Un puzzle con tanti pezzi mancanti, ma soprattutto con troppe tessere che non combaciano. Di verosimile c’è che il governo di una piccola isola del mediterraneo, stato sovrano e membro dell’Unione europea, sia diventata teatro di una colonizzazione criminale su larga scala, nell’indifferenza delle istituzioni comunitarie che solo ora si riscuotono inviando osservatori. Che l’oligarchia criminale di quel paese abbia provato a zittire con le maniere spicce i giornalisti che hanno dato notizia dell’amalgama tossico tra vertici istituzionali, finanza al servizio del riciclaggio, business internazionale del petrolio e del gas, narcotraffico e altri affari illeciti.

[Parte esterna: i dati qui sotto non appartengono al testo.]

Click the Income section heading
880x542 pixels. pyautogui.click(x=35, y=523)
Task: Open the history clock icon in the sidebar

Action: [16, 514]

Che un gruppo criminale al servizio di quel grumo di poteri abbia pianificato e realizzato con stile e competenze affini a quelle delle organizzazioni mafiose un attentato mirante nello stesso tempo a “punire” e lanciare un avvertimento a non disturbare quegli equilibri politici e criminali. Che nessuna opposizione politica degna di questo nome sia in grado di raccogliere il testimone della denuncia, giacché persino il capo del partito di minoranza era stato segnalato dalla giornalista Caruana Galizia per le sue connessioni con trafficanti di droga. E che in definitiva risuonino oggi più attuali che mai le ultime, terribili parole pubblicate dalla giornalista, pochi minuti prima della sua scomparsa: “Ora ci sono corrotti ovunque guardi. La situazione è disperata”.